È il più indecifrabile dipinto del paese: nulla di certo e documentabile è giunto fino a noi sulla sua corretta attribuzione. È situato sulla parete rivolta ad est di una costruzione che, ampiamente riattata, sorge ove vi era un convento, sede di un’antica confraternita di Disciplini. L’esistenza della Disciplina è accertata fin dal 1565, quando il vescovo Bollani negli atti della sua visita scrive: “Ha 13 confratelli maschi, e 22 donne ed ha i suoi ordini”; e le sue “regole comprobate” (canonicamente erette) sono confermate dai decreti del 1581 di San Carlo Borromeo, che ne aveva constatato l’esistenza durante la sua visita nel 1580.

San Rocco era il riferimento di culto dei disciplini di Oriano: vestivano una tunica bianca di lino, da esibire nelle feste, con una mantellina violacea simile a un sanrocchino: il tipico indumento dei pellegrini che si recavano a Roma o a Santiago de Compostela.
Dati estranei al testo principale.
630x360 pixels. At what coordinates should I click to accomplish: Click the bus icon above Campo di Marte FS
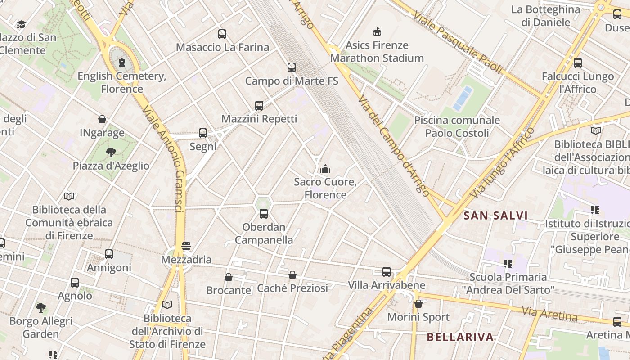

I riti processionali dei disciplini di Oriano, praticati fino agli anni 30 e quindi estinti, sono splendidamente descritti da Mario Apollonio nel romanzo Intermezzo.

Il santo raffigurato sulla parete, tuttavia, come rivelano con evidenza i dettagli iconografici, è certamente San Francesco nell’atto di ricevere le stigmate. Impercettibile traccia di una scritta alla base dell’immagine è quanto resta di una dedicazione al santo, o una preghiera.